I run Firefox with AdblockPlus, Adblock Popup Blocker, Origin UBlock, Ghostery and Avast with the Internet turned off.


----------



## Scotty (Jan 30, 2013)

I've had the same issues with YT or any streaming in the past when our internet used to be that slow. If your internet is cellular, tower loading can affect your speeds.


----------



## Guest (May 7, 2017)

It's cable dsl.


----------



## TA462 (Oct 30, 2012)

Player99 said:


> It's cable dsl.


I had bell internet for years and was very happy and then one day it was slow on certain sites. YouTube was one of them. Put up with it for a year and complained and finally had enough and switched to Cogeco cable internet.


----------



## Kerry Brown (Mar 31, 2014)

A couple of speed tests to try:

fast.com 
Netflix's test

performance.cira.ca
From the Canadian Internet Registration Authority.

speedtest.net is not reliable. All of the ISPs game it.

The one from CIRA does a lot of different tests. If you download the statistics and can understand them there is a wealth of information. Note: full disclosure I'm on the board of directors at CIRA. Pure speed is not always the problem. Error rate, jitter, latency, and more can all affect streaming. Also Google uses caching servers for youtube. These servers are usually located at Internet Exchange points and at ISPs. Which caching server and how Bell routes your packets to the caching server can affect youtube.


----------



## zdogma (Mar 21, 2006)

Yeah, I have Fibe at work and YouTube is often very, very slow. Netflix streams HD no problem on the same connection, but I have to run you tube on lowest resolution to get it to stream. 

At home I have Rogers, it is fast on every site, but seems to have some compatibility issues with google. About every 4th google search it slows down and usually times out and I have to restart the browser. That never happens at work with the Fibe. You can use other browsers like Yahoo or Bing no problem, but they aren't as good...you can't win.


----------



## capnjim (Aug 19, 2011)

Player99 said:


> Firefox with AdblockPlus, Adblock Popup Blocker, Origin UBlock, Ghostery and Avast


There's your problem. Get rid of all that crap and your computer will run much better.


----------



## BSTheTech (Sep 30, 2015)

Kerry Brown said:


> A couple of speed tests to try:
> 
> 
> speedtest.net is not reliable. All of the ISPs game it.

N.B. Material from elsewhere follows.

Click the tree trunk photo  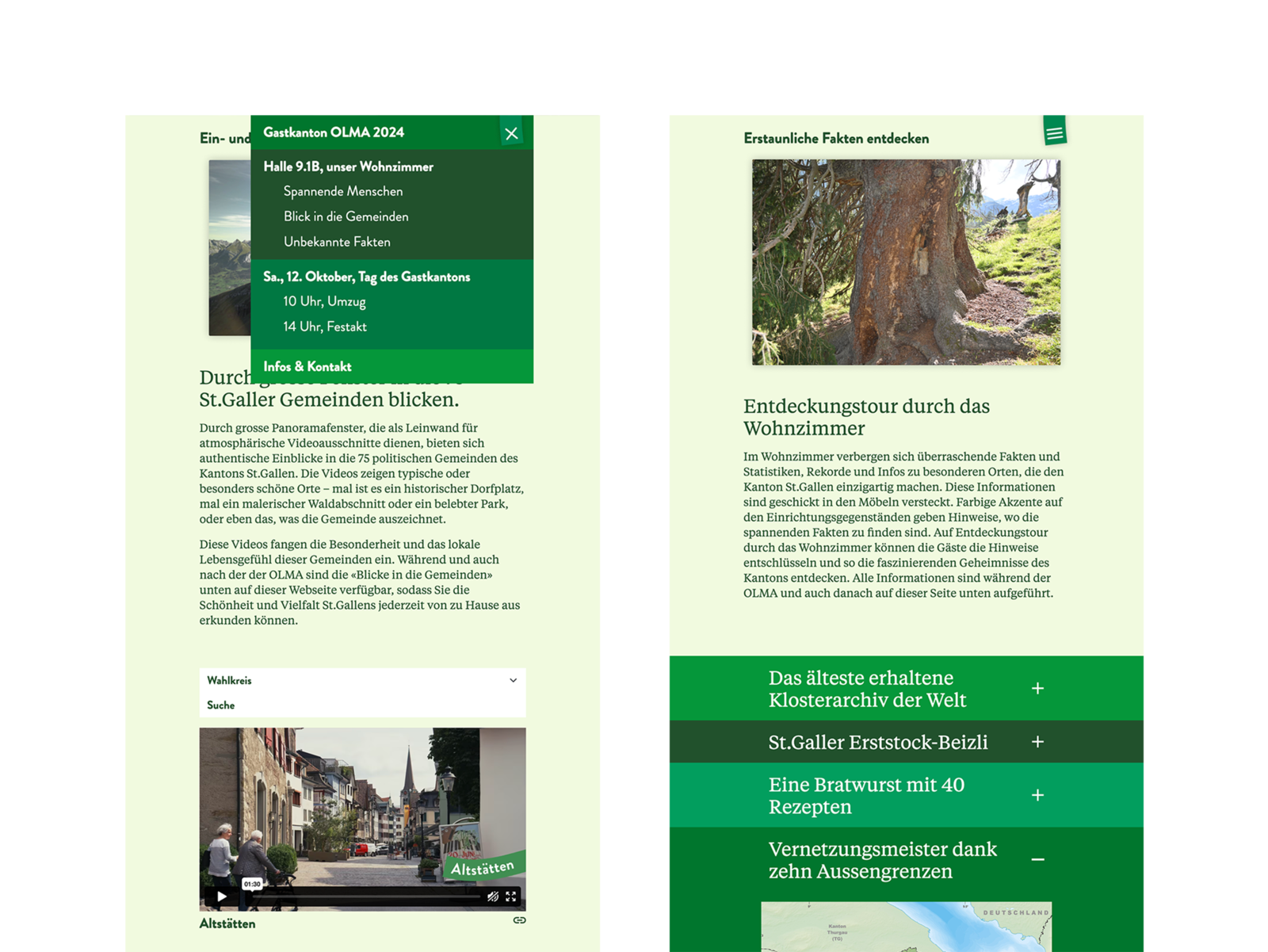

Hey Kerry, can you elaborate on this? Some kind of dhcp trickery?


----------



## Kerry Brown (Mar 31, 2014)

Some cache a local copy and then fake the routing. Some just optimize traffic to speedtest.net. Some aren't so devious. They pay speedtest.net to install a local copy and speedtest defaults to the ISP's server for any tests from that ISP.


----------



## loudtubeamps (Feb 2, 2012)

I use this....
Speed test
or try a ping test...........
How to Perform a Ping Test - Siteserver
and a Java based test.....
Test your connection


----------



## Guest (May 7, 2017)

capnjim said:


> There's your problem. Get rid of all that crap and your computer will run much better.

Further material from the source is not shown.